Planning Ahead: Data Centers and Ensuring Business Continuity

Companies have invested a lot of resources in the theme of digital transformation for several reasons: to become faster, explore new ways of doing business and to access their customers, automate processes, and others. On the other hand, this also increases dependence on IT systems.

The 2020 pandemic has shown us that we increasingly need to be prepared for the unexpected. The best way to face the unexpected is to think and plan ahead. Therefore, in IT environments, technology and data centers need to work on concepts of increased availability, resilience, and disaster recovery in their design phase so that business continuity is not affected when the unexpected knocks on our door.

Recently, standards, certifications, companies, solutions and professionals dedicated to developing the theme of increasing availability in IT systems and data centers have emerged. As an example, I can cite the Uptime certification for mission-critical environments that classifies projects and operations at levels of redundancy and availability.

Manufacturers like Furukawa have developed solutions and programs for their customers that address the theme of high availability from project design through to operation. Obviously, the market has chosen to adopt solutions that are adherent to this theme and that are resilient when unexpected problems occur.

I often say it’s very difficult to have fail-safe systems. Therefore, it is important to be prepared for as many problems as possible and still be able to cope with failures quickly and with ease. Nowadays even systems that are part of physical segments and network infrastructure have provided tools and solutions that contribute to the rapid recognition of failures and unexpected operations. Ordinary actions, such as a simple maneuver of an optical cable can be monitored and a very large problem can be avoided with the use of these devices.

The issue of cybersecurity and hackers has also become a point of attention. The problem has plagued IT system managers and when these problems happen, they are directly linked to large financial losses and to the image of companies.

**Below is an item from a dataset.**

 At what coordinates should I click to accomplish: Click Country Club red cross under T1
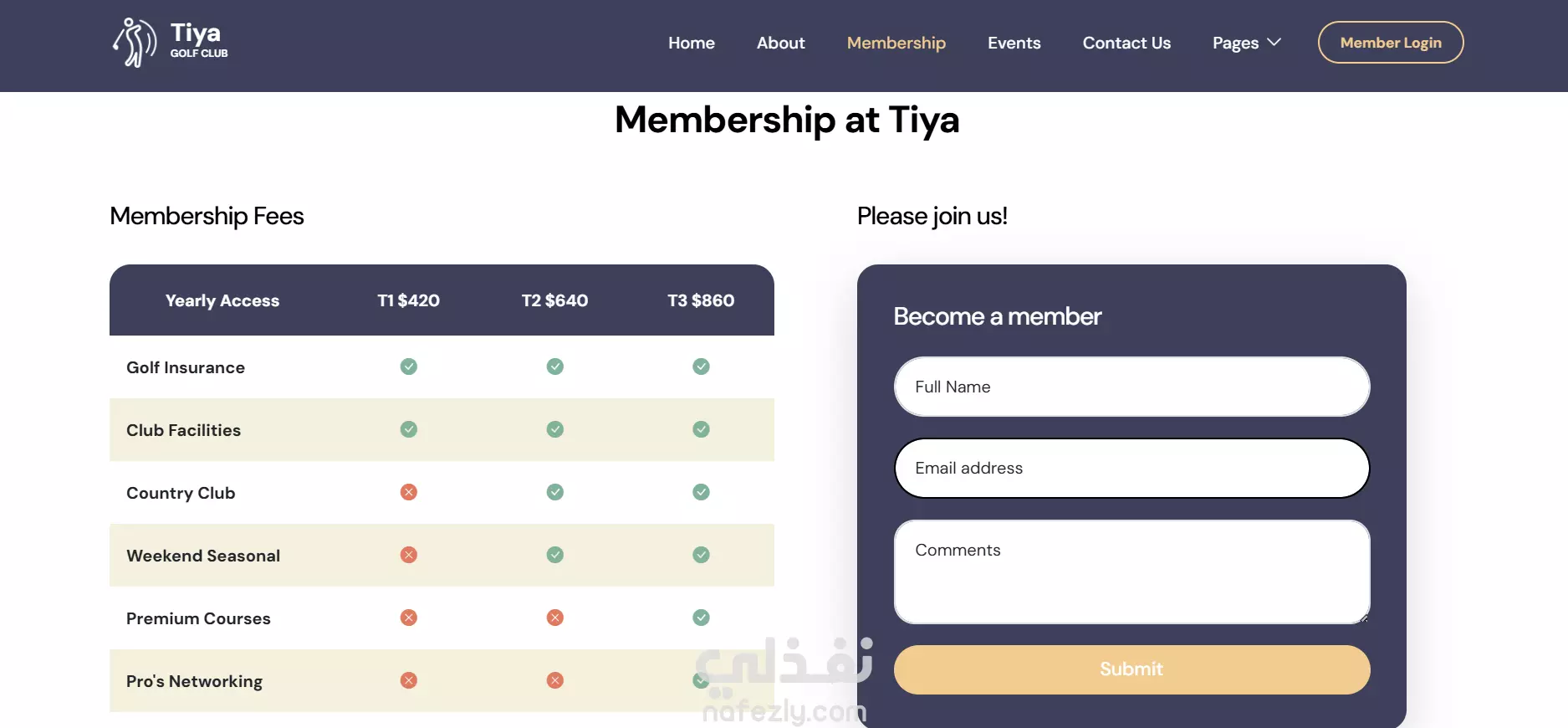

Because most services are in the cloud or depend on it for their operation, it is important that we keep it connected from an infrastructure perspective. Based on this view, we can say that the cloud is a set of points connected globally by a network of optical cables, satellites and others. These points scattered around the planet are the data centers and in this intricate network is where the cloud, the data transport and the services work.

It is important for all these points to be connected with homogeneous performance, so that problems arising from performance mismatch and increased delays and failures are minimized. Three factors are important for maintaining network performance: increasing speed and availability and reducing latency.

As already mentioned, prior assessment of the design and topology helps to increase availability of the system, foreseeing alternative routes, applications and types of transmission. Choosing the right fibers and cables as well as the quantity directly impacts speed and latency, because optical interface options that can be directly connected reduce the possibility of delays due to electronics and processing. Flexibly designed systems give the operator a variety of options to respond quickly to changes without harming services.

When seeking to homogenize cloud performance, it means that these variables should be matched as much as possible both within the data center (intra-datacenter) and on the connections between them (inter-datacenter). Transport networks and DCI (datacenter interconnect) and internal networks with very different performances harm the cloud as a whole, as everything is interconnected.

The corporate world is increasingly challenged to evolve with speed and agility to adapt to business needs and meet growing consumer demand. Along this path, good data management will be essential, as it will allow anticipating trends and detecting business opportunities.

“In recent years there has been an unprecedented increase in information traffic that has been demanding, not only reliable connectivity networks, but also greater storage, response, and management capacity in data centers. This new reality requires investments in infrastructure prepared for data transmission, protection, and maintenance, with high availability as close as possible to 100 percent,” explains a      Furukawa specialist.

The data center plays a vital role in responding to the demand for high-value-added services, availability, processing, and storage of large-scale digital data required by hyperconnectivity, especially since the pandemic. That is why scaling IT infrastructure is a great opportunity to reduce operating expenses, streamline processes and become more efficient and reliable every day even though it’s a challenge for organizations, but one that definitely pays off when overcome.

In conclusion, the issue of increased availability should be addressed right away in the design phase. Dealing with this issue in a system that´s already in operation will certainly cost more and require many more resources.